The materials used are as follows
•	280 wet & dry
•	800 wet & dry
•	1000 grit wet & dry
•	1200 grit wet & dry
•	2500 grit wet & dry (for wet sanding lacquer)
•	3000 grit wet & dry (for wet sanding lacquer) 
•	U-Pol etch primer
•	high build primer(grey)
•	U-Pol high build primer beige
•	Tack cloth's 
•	Custom mixed paint (paint code D 769 TINTER)
•	U-Pol clear lacquer
•	Chemical metal filler
•	Wax & grease remover.
ooh yes one road cone

*Cleaning*
The first step, and absolutely crucial to the process, is to give it a thorough clean. I used a wax & grease remover to give it a clean all over, and a tooth brush to clean in the crevices. 
Again, I cannot emphasize enough how important it is to get this stage right.
*Sanding down & Etch priming*
Next, it was time to sand down the wheel for a good key this was important for the etch primer. I used 400 grade wet and dry paper to do the majority of the work. Then gave it a coat of etch primer before using a small amount of metal filler.








*etch primer 1st coat then rubbed down*








*Filling in any imperfections*
I next used Chemical metal to fill in any imperfections and then used 280 grit paper to make it as smooth as possible. filling in any ding, scratch's kerbed damage etc. Once I was satisfied with the finish the 2nd coat of etch primer was sprayed onto the bare metal, cleaning before each step.
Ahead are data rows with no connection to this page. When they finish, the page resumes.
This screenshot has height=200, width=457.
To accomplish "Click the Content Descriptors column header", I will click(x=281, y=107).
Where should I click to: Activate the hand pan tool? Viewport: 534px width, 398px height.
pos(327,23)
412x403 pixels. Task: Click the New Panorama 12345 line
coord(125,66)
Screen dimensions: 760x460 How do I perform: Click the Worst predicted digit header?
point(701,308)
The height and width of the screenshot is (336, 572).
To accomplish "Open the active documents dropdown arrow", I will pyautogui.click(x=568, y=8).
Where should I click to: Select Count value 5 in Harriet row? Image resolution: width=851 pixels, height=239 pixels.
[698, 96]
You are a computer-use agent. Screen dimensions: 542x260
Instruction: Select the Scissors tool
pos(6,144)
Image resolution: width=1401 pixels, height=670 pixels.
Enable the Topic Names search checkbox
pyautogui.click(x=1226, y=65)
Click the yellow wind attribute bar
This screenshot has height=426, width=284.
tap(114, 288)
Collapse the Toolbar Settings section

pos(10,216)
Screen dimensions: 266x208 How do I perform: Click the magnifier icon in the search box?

*chemical filler applied then rubbed down.*

*Applying the primer*
. The filler primer is designed to improve adhesion between the etch primer and the final topcoat paint and also helps fill in the imperfections better. I applied one coat of primer. I allowed it to dry, checked for imperfections, before removing these using more wet & dry 800 grit, once happy I then applied another one coat of grey primer again rubbing down before applying two coats of beige primer(reason for the change in color of primer is to help when sanding back down not to strike thru to far on the other coats.








*grey primer 2nd coat*








*beige primer 2nd coat*








*prep finished ready for base coat*

*Appying the silver top coat*
I used a custom mixed silver paint as the top coat, spoke to my brother for the best match. It is imperative that this is applied very thinly, so that it does not run. Although it is tempting to paint large amounts at a time, this will cause a poor appearance, and it's possible that the paint will run. I applied three coats, leaving around 15 to30 minutes between each layer to flash off. There is no need to wet sand the base coat before applying the clear.








*base coat after three coats.*

*Applying the clear top coat*
As the clear coat is going to be the thing exposed to the road and stone chips and also give's the wheel its shine, it's important to get this right. This must be applied within 30 mins of the base coat being applied (if not there's a good chance of the clear coat peeling off) I chose to apply five coats of clear, allowing about 15 to 30 minutes between each layer. Again, the coats should be thin so that the lacquer can't run also if its applied to thick or to soon then it won't flash off correctly which can cause air bubbles to be trapped in the clear coat, if this happens then it will have to be rubbed down again & reapply both base coat and clear so be warned take your time and don't apply it to thick.









*Wet sanding*
The reason I gave the wheel five coats of clear was because I wanted to get as near to factory finish as possible, which would mean wet sanding.
Start by using 1200 grit. Lot's of soapy water to keep it nice and slick. I stopping very 6 strokes making sure everything looked ok.
Then using 2500 grit went over everything again, same as before. Once happy with the finish applied cutting compound to bring up the finish
*The final result*
























Its not 100% factory perfect, the resulting finish is not far off, and unless you're looking at the wheel very hard, it looks pretty convincing.
I'm belighted with the finished wheel and the feeling of doing it is bloody great.
Happy for any comments


----------



## alan burnett (Aug 21, 2007)

nice work looks good


----------



## k1rkyc (Oct 20, 2009)

Nice one - I have the same wheels and unfortunately bought the car with 1 alloy scuffed - wanna do mine? lol


----------



## Planet Man (Apr 12, 2008)

Great work:thumb:


----------



## Deeg (Mar 30, 2009)

Great job there, I once tried to refurb a set of my old alloys a while back but it wasn't anywhere near as good a finish as that so i ended up getting it done by a pro.


----------



## dominic32 (Jul 13, 2009)

great job :thumb: i have got to do my wheels


----------



## Phil H (May 14, 2006)

excellent work!


----------



## aiky007 (May 16, 2009)

Thanks for the comments guys:thumb:, the photo's don't do the job/wheel justice:wall: something i'll have to improve on in the future.


----------



## little john (Jun 10, 2007)

Ive done one of these and have 3 more to do the 5th wheel is ok as its new then again one of the others is new but trashed. anyway getting the finish the same as the original is really tough. I think I will do it again when all the others are done and it goes in the boot to be the spare.


----------



## aiky007 (May 16, 2009)

little john said:


> Ive done one of these and have 3 more to do the 5th wheel is ok as its new then again one of the others is new but trashed. anyway getting the finish the same as the original is really tough. I think I will do it again when all the others are done and it goes in the boot to be the spare.


I done a lot of research on the original finish before starting this refurb and there is no way i was going to be able to do the power silver finish that the original has as the black base coat has to be perfect before the top silver coat go's on as its slightly translucent. So after talking with my brother decided to go for the nearest basecoat silver. I've not tried it up against the original wheels yet,so can't comment on how close the match is,but i don't really care since i will be doing the rest shortly.


----------